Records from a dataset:

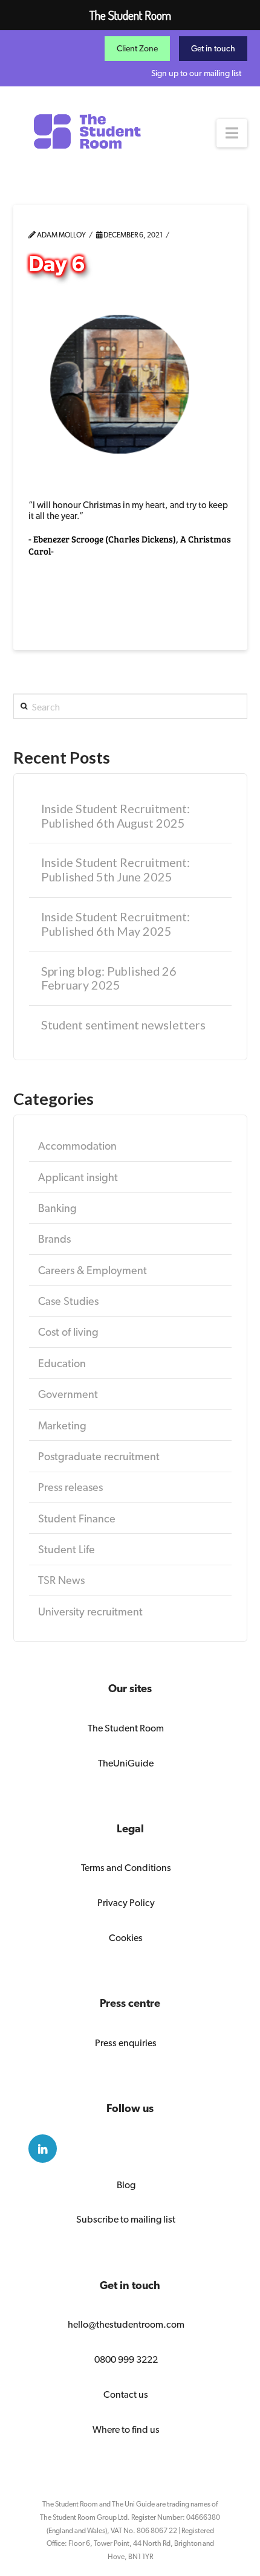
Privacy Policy (126, 1902)
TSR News (61, 1580)
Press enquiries (126, 2043)
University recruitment (90, 1611)
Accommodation (77, 1145)
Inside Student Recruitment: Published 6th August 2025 (115, 816)
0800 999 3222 (126, 2359)
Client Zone (137, 48)
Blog (126, 2185)
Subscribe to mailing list (125, 2219)
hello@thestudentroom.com (126, 2324)
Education (62, 1363)
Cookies (126, 1937)
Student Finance (76, 1518)
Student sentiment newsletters (123, 1025)
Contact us (125, 2394)
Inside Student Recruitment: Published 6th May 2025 (115, 924)
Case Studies (68, 1301)
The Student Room (126, 1728)
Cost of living (68, 1331)
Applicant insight (78, 1177)
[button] (231, 133)
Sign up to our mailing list (196, 73)
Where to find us (126, 2429)
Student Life (66, 1549)
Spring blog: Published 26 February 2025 (109, 978)
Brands (54, 1238)
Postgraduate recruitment (99, 1456)
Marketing (62, 1425)
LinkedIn (42, 2148)
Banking (57, 1208)
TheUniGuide (126, 1763)
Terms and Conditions (126, 1867)
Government (68, 1394)
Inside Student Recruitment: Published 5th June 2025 (115, 869)
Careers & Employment (92, 1270)
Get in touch (213, 48)
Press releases (70, 1487)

* **What you are asked to do**:
Exclude images. Return the data above verbatim.

* **Problem solution**:
Privacy Policy (126, 1902)
TSR News (61, 1580)
Press enquiries (126, 2043)
University recruitment (90, 1611)
Accommodation (77, 1145)
Inside Student Recruitment: Published 6th August 2025 (115, 816)
0800 999 3222 (126, 2359)
Client Zone (137, 48)
Blog (126, 2185)
Subscribe to mailing list (125, 2219)
hello@thestudentroom.com (126, 2324)
Education (62, 1363)
Cookies (126, 1937)
Student Finance (76, 1518)
Student sentiment newsletters (123, 1025)
Contact us (125, 2394)
Inside Student Recruitment: Published 6th May 2025 (115, 924)
Case Studies (68, 1301)
The Student Room (126, 1728)
Cost of living (68, 1331)
Applicant insight (78, 1177)
[button] (231, 133)
Sign up to our mailing list (196, 73)
Where to find us (126, 2429)
Student Life (66, 1549)
Spring blog: Published 26 February 2025 (109, 978)
Brands (54, 1238)
Postgraduate recruitment (99, 1456)
Marketing (62, 1425)
LinkedIn (42, 2148)
Banking (57, 1208)
TheUniGuide (126, 1763)
Terms and Conditions (126, 1867)
Government (68, 1394)
Inside Student Recruitment: Published 5th June 2025 (115, 869)
Careers & Employment (92, 1270)
Get in touch (213, 48)
Press releases (70, 1487)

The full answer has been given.